Neste ano, pelo menos R$ 1,5 bilhão destinados ao fomento da ciência serviram para custear o Ciência sem Fronteiras. Um dos projetos que pode ser prejudicado é o desenvolvimento de uma vacina nacional anti-HIV
Recursos que deveriam ser destinados a pesquisas científicas estão sendo deslocados para pagar as contas do programa Ciência sem Fronteiras (CsF), uma das principais vitrines eleitorais da presidente Dilma Rousseff. Só no orçamento deste ano, cerca de R$ 1,5 bilhão de dois fundos do Ministério da Ciência e Tecnologia serviram para investir na iniciativa do governo federal, que prevê a concessão de 101 mil bolsas de estudos no exterior até 2015. Pelo menos 75 entidades científicas brasileiras reclamam do desvio da verba. Um dos principais motivos é que o CsF atende, em sua maioria, bolsistas sem projetos de pesquisa. Entre os 74.739 estudantes já beneficiados, 80% estão inscritos em cursos de graduação.

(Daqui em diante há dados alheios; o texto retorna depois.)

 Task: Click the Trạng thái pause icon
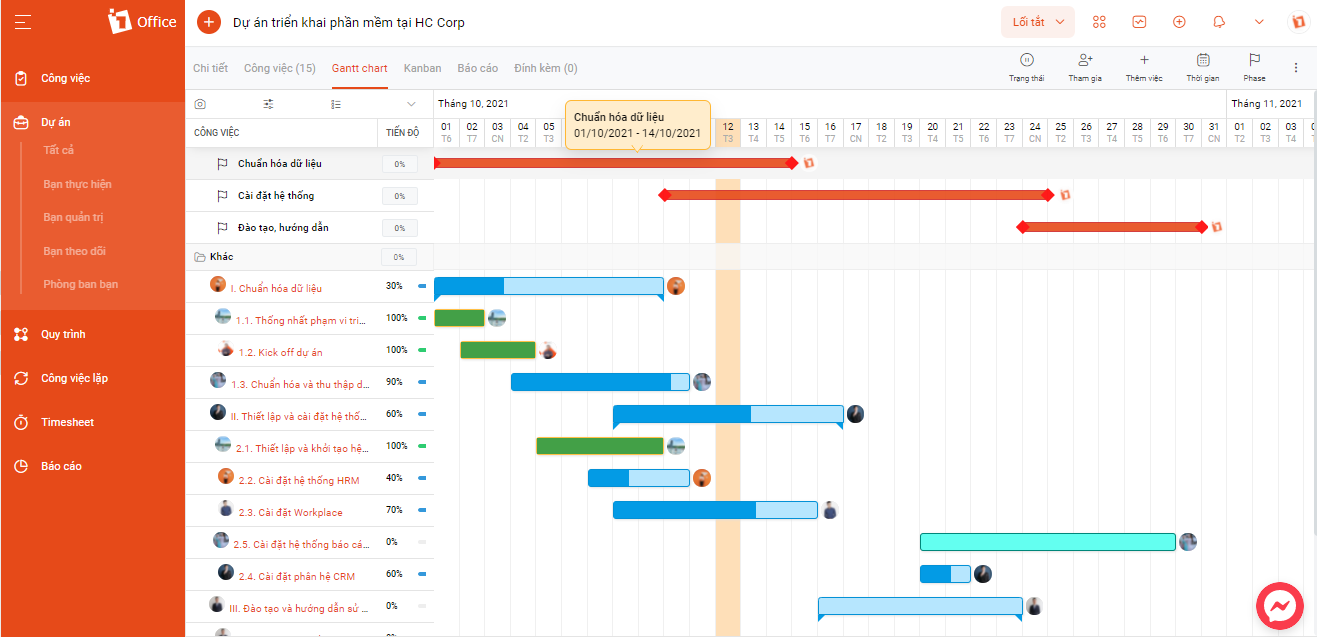pos(1026,60)
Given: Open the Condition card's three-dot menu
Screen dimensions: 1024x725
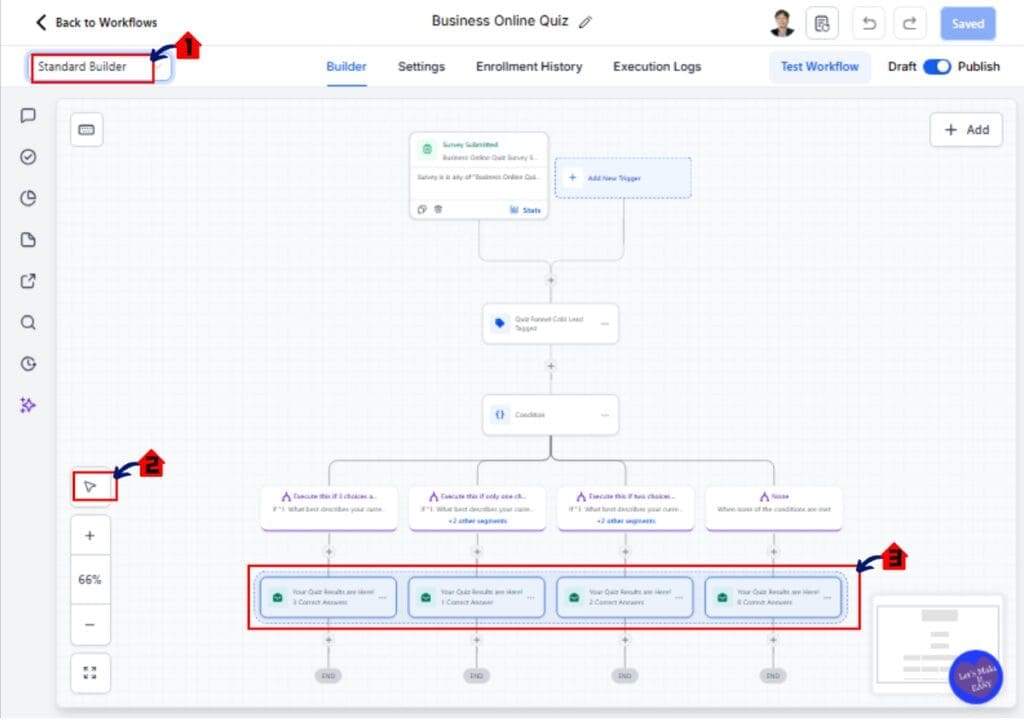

Desde o ano passado, o Ciência sem Fronteiras é mantido por três fontes de renda. Uma delas é o Fundo Nacional de Desenvolvimento Científico e Tecnológico (FNDCT), principal recurso de financiamento das agências públicas de fomento à pesquisa. De acordo com levantamento do Contas Abertas, o orçamento do fundo previa, em 2013, repasse de R$ 307,6 milhões ao programa, o que representava 8% da dotação total do FNDCT de R$ 3,8 bilhões. Este ano, o comprometimento é bem maior — dos R$ 3,6 bilhões autorizados para as despesas da fonte, R$ 992 milhões, ou 27% do total, serão destinados ao CsF.
O Conselho Nacional de Desenvolvimento Científico e Tecnológico (CNPq), que gerencia o Ciência sem Fronteiras em parceria com a Coordenação de Aperfeiçoamento de Pessoal de Nível Superior (Capes), é responsável por repassar mais R$ 566 milhões ao programa, além dos recursos destinados ao FNDCT. “O programa é interessante, tem seu mérito. Mas ele está drenando a verba para a ciência”, avalia a presidente da Sociedade Brasileira para o Progresso da Ciência (SBPC), Helena Bonciani Nader. Para a cientista, essa redução dos repasses pode afetar linhas de pesquisa mantidas por programas e agências de fomento estaduais.
Uma das pesquisas prestes a ser prejudicada é a do grupo de cientistas da Universidade de São Paulo (USP), que tenta desenvolver uma vacina contra a Aids, totalmente nacional, desde 2002. Com sucesso, a imunização já passou por testes em camundongos e pelos primeiros ensaios em macacos, com financiamentos da Fundação de Amparo à Pesquisa do Estado de São Paulo (Fapesp), do CNPq e do Ministério da Saúde na ordem de R$ 1,5 milhão. Diante da redução de recursos para o fomento à pesquisa científica, Edecio Cunha Neto, pesquisador que lidera os trabalhos, considera difícil estimar quando a vacina anti-HIV poderá ser disponibilizada para programas de imunização do vírus.
A vacina ainda precisa passar pela fase 3 do ensaio clínico, que mensura a eficácia. Trata-se de um teste realizado com milhares de pessoas para saber se o grupo vacinado registrou menos infecções em relação ao que não foi vacinado. Essa etapa, porém, requer recursos significativos, na ordem de US$ 50 milhões a US$ 100 milhões.